• [THE PROBLEM] Using the material below, write out every entry exactly.

• [MATERIAL PROVIDED]
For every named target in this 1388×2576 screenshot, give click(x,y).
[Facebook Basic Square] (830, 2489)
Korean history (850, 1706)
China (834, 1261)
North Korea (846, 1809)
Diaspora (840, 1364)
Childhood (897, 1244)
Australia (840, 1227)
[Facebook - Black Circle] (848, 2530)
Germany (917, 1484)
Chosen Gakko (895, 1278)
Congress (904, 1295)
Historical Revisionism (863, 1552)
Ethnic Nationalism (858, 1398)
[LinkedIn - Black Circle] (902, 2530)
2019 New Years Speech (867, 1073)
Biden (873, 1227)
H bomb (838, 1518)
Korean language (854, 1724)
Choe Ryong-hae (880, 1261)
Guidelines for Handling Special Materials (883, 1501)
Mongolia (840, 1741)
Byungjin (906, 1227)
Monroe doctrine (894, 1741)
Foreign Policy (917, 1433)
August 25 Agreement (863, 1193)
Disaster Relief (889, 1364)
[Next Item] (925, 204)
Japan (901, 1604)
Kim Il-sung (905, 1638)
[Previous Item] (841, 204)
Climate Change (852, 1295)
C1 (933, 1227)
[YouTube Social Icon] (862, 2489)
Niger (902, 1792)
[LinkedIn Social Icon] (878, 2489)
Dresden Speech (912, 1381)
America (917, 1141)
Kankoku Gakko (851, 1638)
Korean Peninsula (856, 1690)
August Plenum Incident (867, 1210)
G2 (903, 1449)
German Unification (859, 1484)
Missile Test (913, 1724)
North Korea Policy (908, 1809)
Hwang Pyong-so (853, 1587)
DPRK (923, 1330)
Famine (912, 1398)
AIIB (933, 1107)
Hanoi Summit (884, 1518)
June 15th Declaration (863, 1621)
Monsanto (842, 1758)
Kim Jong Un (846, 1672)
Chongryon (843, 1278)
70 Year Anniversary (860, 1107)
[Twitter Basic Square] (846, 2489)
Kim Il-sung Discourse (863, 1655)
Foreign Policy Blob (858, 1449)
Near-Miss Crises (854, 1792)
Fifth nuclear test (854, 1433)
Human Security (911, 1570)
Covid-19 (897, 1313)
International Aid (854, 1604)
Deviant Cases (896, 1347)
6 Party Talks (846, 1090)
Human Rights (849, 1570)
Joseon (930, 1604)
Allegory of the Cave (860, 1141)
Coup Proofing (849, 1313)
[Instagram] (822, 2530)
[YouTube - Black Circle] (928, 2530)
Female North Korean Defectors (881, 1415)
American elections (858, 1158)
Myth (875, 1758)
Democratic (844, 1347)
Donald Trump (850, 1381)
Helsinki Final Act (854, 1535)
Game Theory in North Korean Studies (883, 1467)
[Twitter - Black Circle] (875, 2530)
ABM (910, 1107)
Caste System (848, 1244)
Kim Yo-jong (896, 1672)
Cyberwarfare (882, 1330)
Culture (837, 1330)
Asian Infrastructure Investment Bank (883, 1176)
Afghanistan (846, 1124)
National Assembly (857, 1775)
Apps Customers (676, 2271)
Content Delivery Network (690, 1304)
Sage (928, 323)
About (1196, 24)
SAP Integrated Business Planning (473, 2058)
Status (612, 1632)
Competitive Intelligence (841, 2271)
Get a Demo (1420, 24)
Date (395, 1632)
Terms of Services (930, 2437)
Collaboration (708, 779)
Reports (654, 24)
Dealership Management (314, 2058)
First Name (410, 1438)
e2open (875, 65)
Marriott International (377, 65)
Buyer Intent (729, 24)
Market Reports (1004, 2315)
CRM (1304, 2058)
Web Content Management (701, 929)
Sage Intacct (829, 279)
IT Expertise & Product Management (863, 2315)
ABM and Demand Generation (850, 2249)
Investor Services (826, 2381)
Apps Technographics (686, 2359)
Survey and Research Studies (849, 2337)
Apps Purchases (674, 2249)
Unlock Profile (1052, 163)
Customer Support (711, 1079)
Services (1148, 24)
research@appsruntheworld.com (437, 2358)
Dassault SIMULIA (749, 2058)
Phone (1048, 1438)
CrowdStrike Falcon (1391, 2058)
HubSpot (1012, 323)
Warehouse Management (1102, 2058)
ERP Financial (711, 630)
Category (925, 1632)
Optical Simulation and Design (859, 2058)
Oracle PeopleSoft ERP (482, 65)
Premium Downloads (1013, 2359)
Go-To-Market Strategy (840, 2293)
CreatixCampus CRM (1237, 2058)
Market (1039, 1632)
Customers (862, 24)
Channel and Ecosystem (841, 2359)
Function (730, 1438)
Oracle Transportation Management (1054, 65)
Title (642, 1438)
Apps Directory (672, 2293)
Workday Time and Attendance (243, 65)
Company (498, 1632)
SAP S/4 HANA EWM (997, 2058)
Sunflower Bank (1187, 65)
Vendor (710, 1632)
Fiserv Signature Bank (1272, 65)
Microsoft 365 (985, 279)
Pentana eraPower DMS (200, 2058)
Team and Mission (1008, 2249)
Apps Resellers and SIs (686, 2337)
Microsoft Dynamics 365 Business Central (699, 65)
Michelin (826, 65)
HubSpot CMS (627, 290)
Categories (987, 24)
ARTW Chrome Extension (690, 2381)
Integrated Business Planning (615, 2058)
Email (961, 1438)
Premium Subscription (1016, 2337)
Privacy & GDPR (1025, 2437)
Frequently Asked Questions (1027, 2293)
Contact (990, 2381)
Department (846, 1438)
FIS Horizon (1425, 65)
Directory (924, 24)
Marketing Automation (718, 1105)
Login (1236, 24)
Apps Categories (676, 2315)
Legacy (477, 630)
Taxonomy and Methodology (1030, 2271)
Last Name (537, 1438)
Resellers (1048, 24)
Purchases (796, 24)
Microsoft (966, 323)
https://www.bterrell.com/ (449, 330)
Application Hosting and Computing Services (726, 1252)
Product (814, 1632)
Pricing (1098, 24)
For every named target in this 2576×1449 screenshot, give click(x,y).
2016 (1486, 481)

• [ANSWER BELOW]
For every named target in this 1388×2576 screenshot, give click(x,y).
[Facebook Basic Square] (830, 2489)
Korean history (850, 1706)
China (834, 1261)
North Korea (846, 1809)
Diaspora (840, 1364)
Childhood (897, 1244)
Australia (840, 1227)
[Facebook - Black Circle] (848, 2530)
Germany (917, 1484)
Chosen Gakko (895, 1278)
Congress (904, 1295)
Historical Revisionism (863, 1552)
Ethnic Nationalism (858, 1398)
[LinkedIn - Black Circle] (902, 2530)
2019 New Years Speech (867, 1073)
Biden (873, 1227)
H bomb (838, 1518)
Korean language (854, 1724)
Choe Ryong-hae (880, 1261)
Guidelines for Handling Special Materials (883, 1501)
Mongolia (840, 1741)
Byungjin (906, 1227)
Monroe doctrine (894, 1741)
Foreign Policy (917, 1433)
August 25 Agreement (863, 1193)
Disaster Relief (889, 1364)
[Next Item] (925, 204)
Japan (901, 1604)
Kim Il-sung (905, 1638)
[Previous Item] (841, 204)
Climate Change (852, 1295)
C1 (933, 1227)
[YouTube Social Icon] (862, 2489)
Niger (902, 1792)
[LinkedIn Social Icon] (878, 2489)
Dresden Speech (912, 1381)
America (917, 1141)
Kankoku Gakko (851, 1638)
Korean Peninsula (856, 1690)
August Plenum Incident (867, 1210)
G2 (903, 1449)
German Unification (859, 1484)
Missile Test (913, 1724)
North Korea Policy (908, 1809)
Hwang Pyong-so (853, 1587)
DPRK (923, 1330)
Famine (912, 1398)
AIIB (933, 1107)
Hanoi Summit (884, 1518)
June 15th Declaration (863, 1621)
Monsanto (842, 1758)
Kim Jong Un (846, 1672)
Chongryon (843, 1278)
70 Year Anniversary (860, 1107)
[Twitter Basic Square] (846, 2489)
Kim Il-sung Discourse (863, 1655)
Foreign Policy Blob (858, 1449)
Near-Miss Crises (854, 1792)
Fifth nuclear test (854, 1433)
Human Security (911, 1570)
Covid-19 (897, 1313)
International Aid (854, 1604)
Deviant Cases (896, 1347)
6 Party Talks (846, 1090)
Human Rights (849, 1570)
Joseon (930, 1604)
Allegory of the Cave (860, 1141)
Coup Proofing (849, 1313)
[Instagram] (822, 2530)
[YouTube - Black Circle] (928, 2530)
Female North Korean Defectors (881, 1415)
American elections (858, 1158)
Myth (875, 1758)
Democratic (844, 1347)
Donald Trump (850, 1381)
Helsinki Final Act (854, 1535)
Game Theory in North Korean Studies (883, 1467)
[Twitter - Black Circle] (875, 2530)
ABM (910, 1107)
Caste System (848, 1244)
Kim Yo-jong (896, 1672)
Cyberwarfare (882, 1330)
Culture (837, 1330)
Asian Infrastructure Investment Bank (883, 1176)
Afghanistan (846, 1124)
National Assembly (857, 1775)
Apps Customers (676, 2271)
Content Delivery Network (690, 1304)
Sage (928, 323)
About (1196, 24)
SAP Integrated Business Planning (473, 2058)
Status (612, 1632)
Competitive Intelligence (841, 2271)
Get a Demo (1420, 24)
Date (395, 1632)
Terms of Services (930, 2437)
Collaboration (708, 779)
Reports (654, 24)
Dealership Management (314, 2058)
First Name (410, 1438)
e2open (875, 65)
Marriott International (377, 65)
Buyer Intent (729, 24)
Market Reports (1004, 2315)
CRM (1304, 2058)
Web Content Management (701, 929)
Sage Intacct (829, 279)
IT Expertise & Product Management (863, 2315)
ABM and Demand Generation (850, 2249)
Investor Services (826, 2381)
Apps Technographics (686, 2359)
Survey and Research Studies (849, 2337)
Apps Purchases (674, 2249)
Unlock Profile (1052, 163)
Customer Support (711, 1079)
Services (1148, 24)
research@appsruntheworld.com (437, 2358)
Dassault SIMULIA (749, 2058)
Phone (1048, 1438)
CrowdStrike Falcon (1391, 2058)
HubSpot (1012, 323)
Warehouse Management (1102, 2058)
ERP Financial (711, 630)
Category (925, 1632)
Optical Simulation and Design (859, 2058)
Oracle PeopleSoft ERP (482, 65)
Premium Downloads (1013, 2359)
Go-To-Market Strategy (840, 2293)
CreatixCampus CRM (1237, 2058)
Market (1039, 1632)
Customers (862, 24)
Channel and Ecosystem (841, 2359)
Function (730, 1438)
Oracle Transportation Management (1054, 65)
Title (642, 1438)
Apps Directory (672, 2293)
Workday Time and Attendance (243, 65)
Company (498, 1632)
SAP S/4 HANA EWM (997, 2058)
Sunflower Bank (1187, 65)
Vendor (710, 1632)
Fiserv Signature Bank (1272, 65)
Microsoft 365 (985, 279)
Pentana eraPower DMS (200, 2058)
Team and Mission (1008, 2249)
Apps Resellers and SIs (686, 2337)
Microsoft Dynamics 365 Business Central (699, 65)
Michelin (826, 65)
HubSpot CMS (627, 290)
Categories (987, 24)
ARTW Chrome Extension (690, 2381)
Integrated Business Planning (615, 2058)
Email (961, 1438)
Premium Subscription (1016, 2337)
Privacy & GDPR (1025, 2437)
Frequently Asked Questions (1027, 2293)
Contact (990, 2381)
Department (846, 1438)
FIS Horizon (1425, 65)
Directory (924, 24)
Marketing Automation (718, 1105)
Login (1236, 24)
Apps Categories (676, 2315)
Legacy (477, 630)
Taxonomy and Methodology (1030, 2271)
Last Name (537, 1438)
Resellers (1048, 24)
Purchases (796, 24)
Microsoft (966, 323)
https://www.bterrell.com/ (449, 330)
Application Hosting and Computing Services (726, 1252)
Product (814, 1632)
Pricing (1098, 24)
For every named target in this 2576×1449 screenshot, give click(x,y).
2016 (1486, 481)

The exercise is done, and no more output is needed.